Look at businesses outside your own industry for digital inspiration, media publishers were advised at this week's Association of Online Publishers forum.

The ecommerce industry, the speakers suggested, is a particularly rich source of ideas with existing technologies that could help newspaper and magazine publishers with their online operations.

Easier said by a consultant than done by a long-standing publishing company, perhaps? Not according to speaker Edwin Ulak, publishing director, digital, at Trader Media Group.

The digital development of an established print product, Trader Media's AutoTrader.co.uk website, has put digital at the heart of the publisher's business - both financially and in mindset, says Ulak.

"By 2006 digital was contributing more to the company's bottom line than print. We were not changing print into a digital business, but the digital part of our business has grown," he says.

The AutoTrader brand online does something very different from its print offering, he adds - as a lesson for publishers looking to differentiate their online product in the hope of generating more revenue, whether from micropayments, pay walls or subscriptions.

But Ulak recognises the benefits of a print background: "We had a significantly successful business in print before going online - we realised that the magazine was a powerful marketing tool."

Internal battlelines
When the group began its move online - the first incarnation of Autotrader.co.uk was launched in 1996 - the company's digital team was set up in competition with its regional print divisions, explains Ulak.

"Either by accident or by genius this created a situation where this digital business was able to grow quite aggressively," he says.

Admittedly, this setup may have affected some internal revenues, but more importantly it cannibalised those of its competitors.

Furthermore, now digital has moved from the periphery to the core of the business, AutoTrader has also established competing digital teams to keep momentum going.

Customer vs audience
Away from the internal organisation of the digital aspects of the business, the site's focus on its customer base - its vehicle dealers - above readers and an audience, has also been crucial to its success.

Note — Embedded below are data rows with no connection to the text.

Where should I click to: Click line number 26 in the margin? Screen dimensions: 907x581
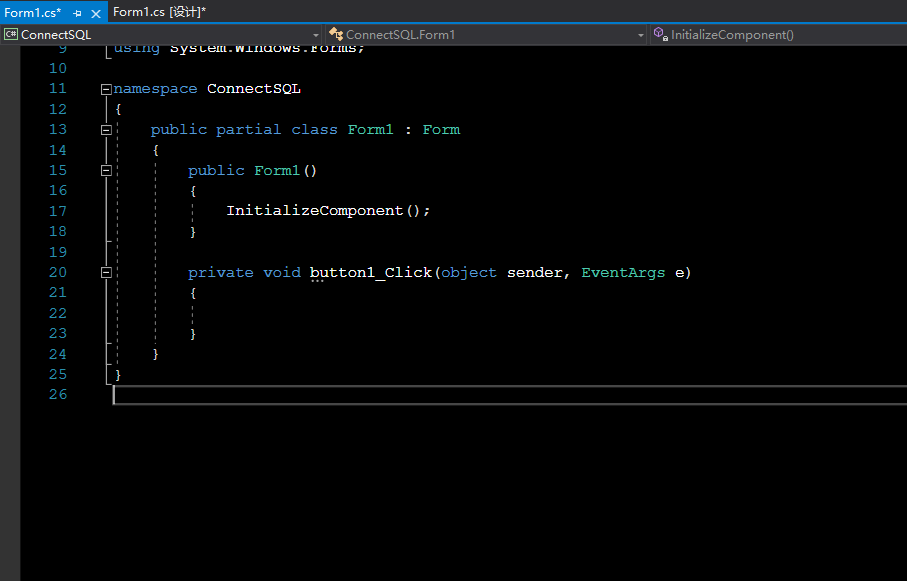[57, 394]
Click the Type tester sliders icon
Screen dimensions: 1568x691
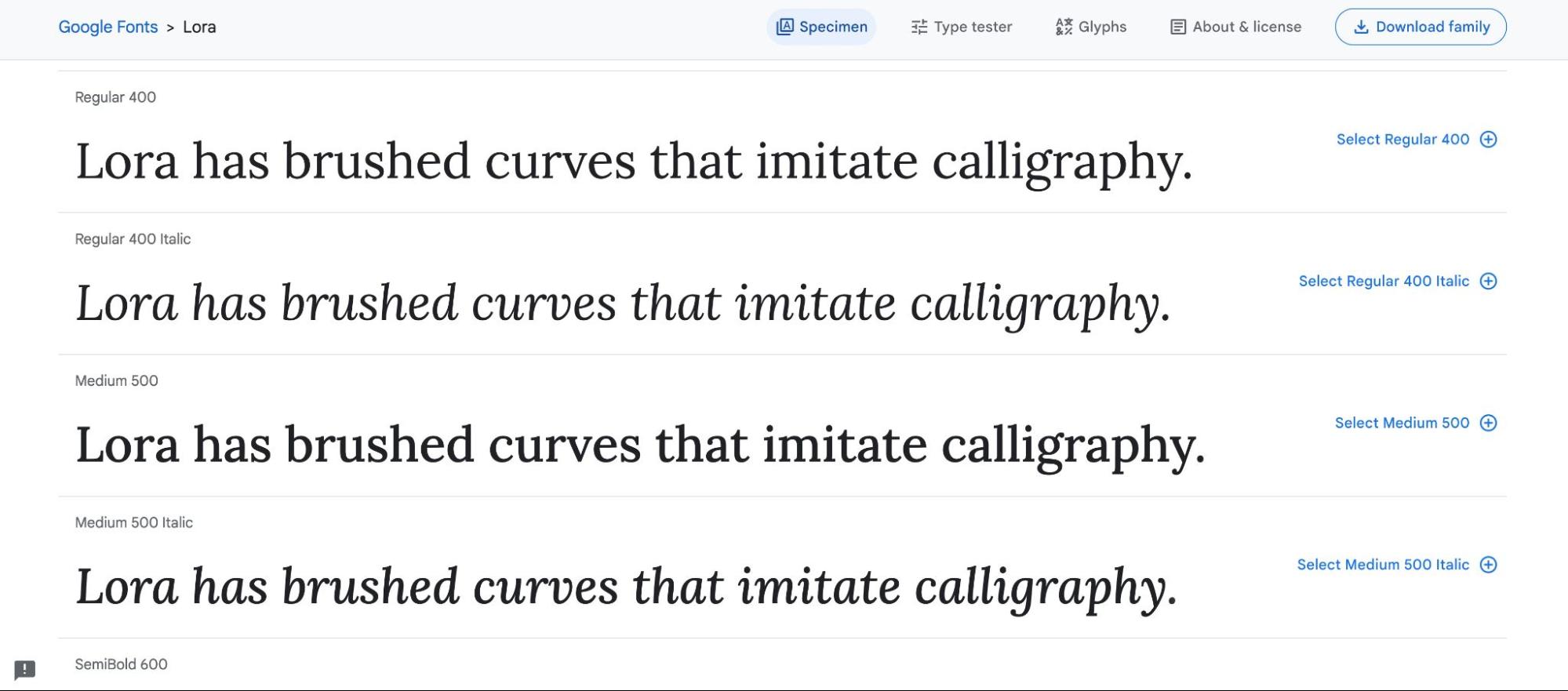tap(919, 27)
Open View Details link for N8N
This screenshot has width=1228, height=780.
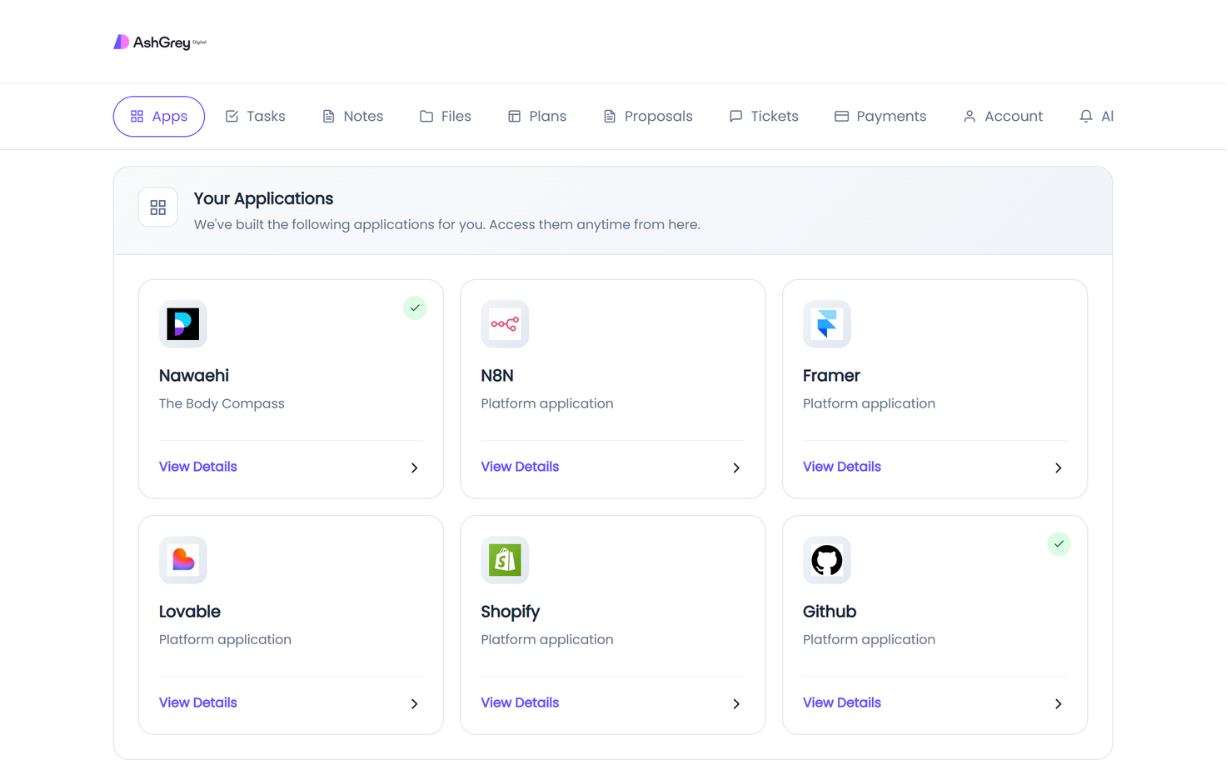click(520, 467)
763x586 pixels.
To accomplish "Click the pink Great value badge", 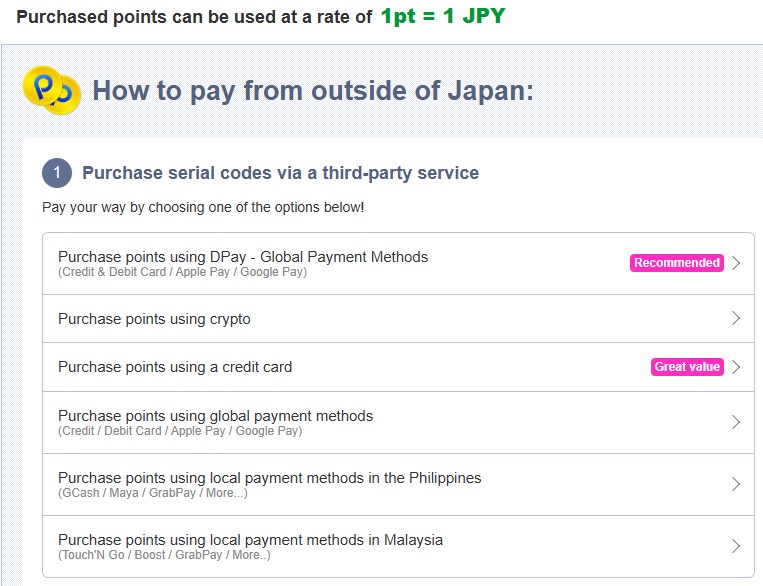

The site now attracts between 8-10 million unique users a month, but, perhaps more significantly, £100 million a year is generated by the website, says Ulak.

There's plenty of content available for users coming to the site, but this is provided by the paying subscriber base.

"Our initial focus with building the AutoTrader website wasn't on audience and creating a rich user experience, it was on signing up the customer," says Ulak.

"There was confidence that the content the subscribers were generating would attract an audience."

Looking for innovation
To keep its paying customers happy the digital team moved into producing desktop applications, for example, to help car dealers manage their accounts with the site.

According to Ulak, Trader Media is now one of the biggest desktop application creators in the UK.

"We ignored the fact that we weren't a software company, but we made software; that we weren't a web development company, but we made desktop applications, because we wanted to make money," he says.

A large sales force behind the print brand also helped provide intelligence for the online team about what digital products the site's paying customers would need.

As such, Autotrader.co.uk has not only brought digital change to Trader Media as a whole, but has now begun to innovate in the edges of a digital core.

The initial downside to this was that the group was managing several different business without the necessary structures in place to do so, says Ulak.

While a proponent of rapid online growth, understanding what it is your business does - its core purpose - and investing in it is just as important with digital, he adds.

In Autotrader.co.uk's case this was search: "Search was the one piece of functionality that we needed to connect the chain all the way from the customer to the subscriber."

A large-sum investment in the site's search technology has resulted in it becoming one of the five most used search engines by UK users, he says.

GNM and digital assets
For news organisations looking to make the same transformation in their businesses, Ulak acknowledges the current lack of resources and funds for investment.

Two things can help this, however: sharing knowledge within the industry; and realising that innovation doesn't have to be self-funded.

Part of Trader Media's own story illustrates this, he says: last year Guardian News & Media sold its share in the group to help generate a one-off profit of £306.4 million. The news group bought and sold an asset that allowed them to fund innovation, he explains.

And suitably it was Trader's success as a digital business that helped broker that deal - and future financial success: "The group's valuation was supported by our change to a digital business. Shareholders believe that they will have a much more valuable asset with this transformation."